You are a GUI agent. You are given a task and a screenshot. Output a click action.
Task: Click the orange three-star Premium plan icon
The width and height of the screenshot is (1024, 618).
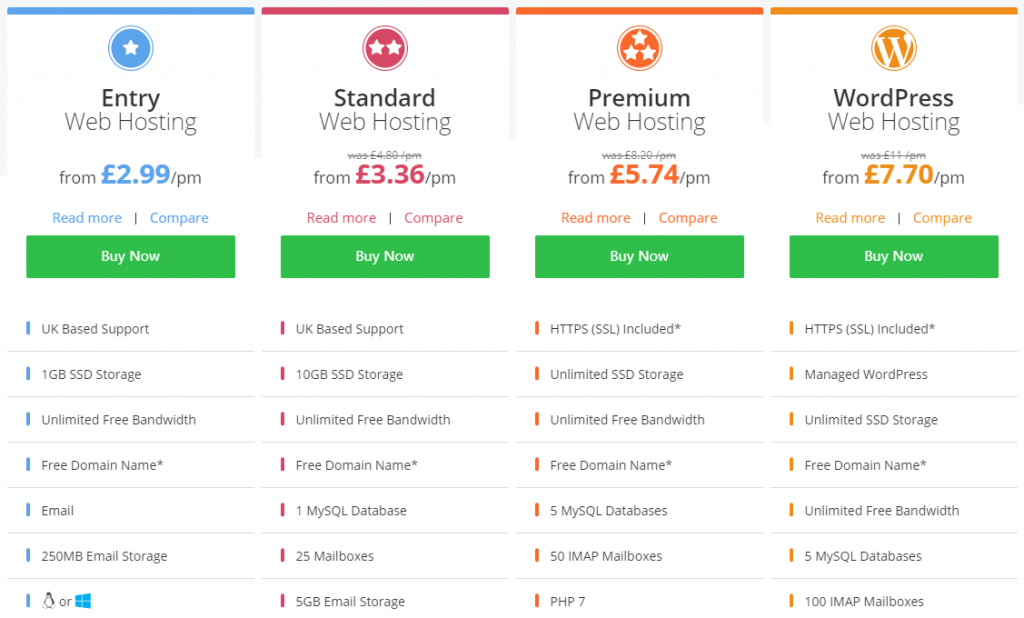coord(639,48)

---

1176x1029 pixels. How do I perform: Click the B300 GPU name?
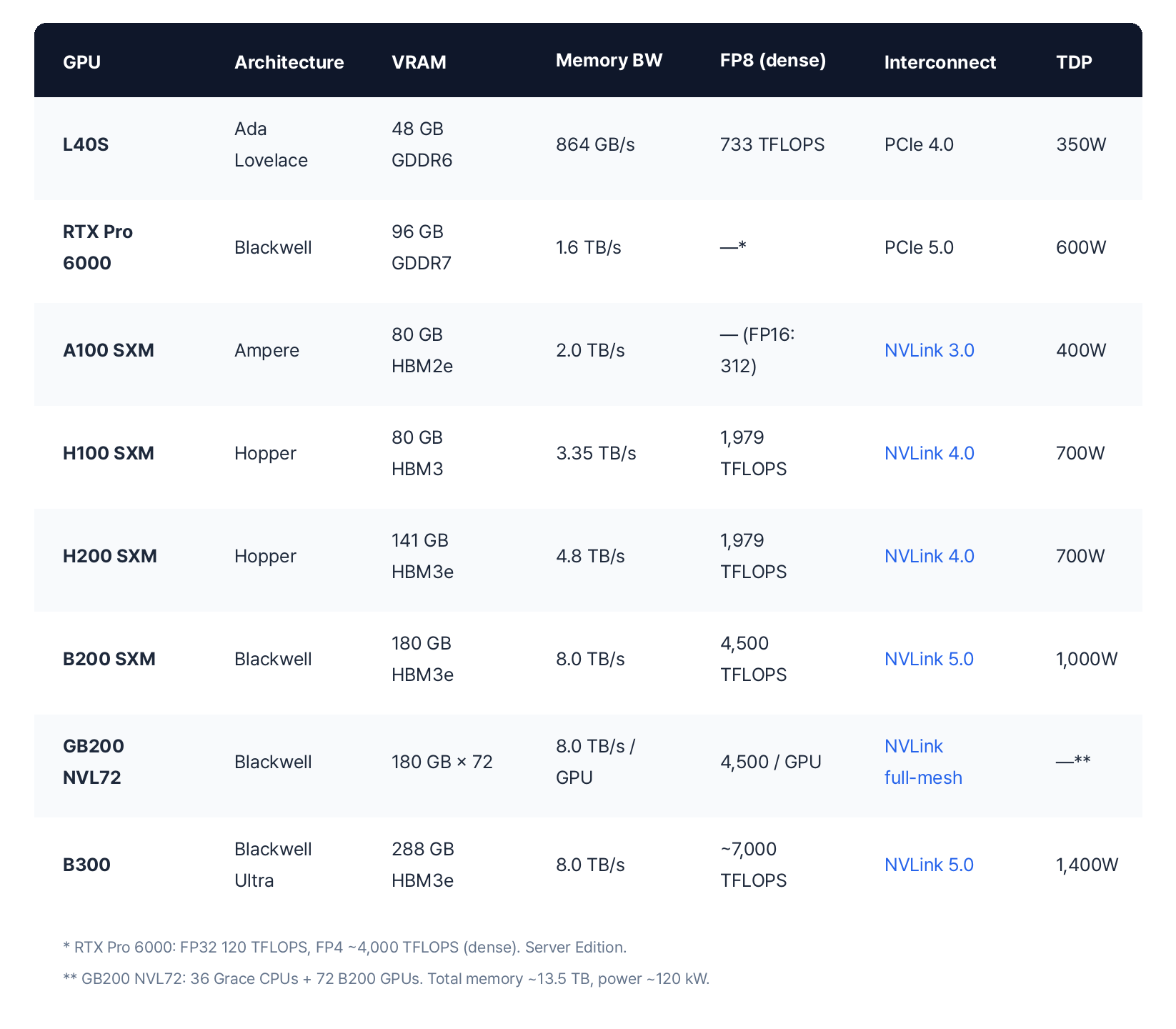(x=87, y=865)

## [Problem statement]
Starting at the line containing "You are a GUI" and ending at the line containing "coord(639,48)", render those lines as a JSON list of strings, one string per line, with blank lines omitted. Leave the pictures out.

## [Answer to the problem]
[
  "You are a GUI agent. You are given a task and a screenshot. Output a click action.",
  "Task: Click the orange three-star Premium plan icon",
  "The width and height of the screenshot is (1024, 618).",
  "coord(639,48)"
]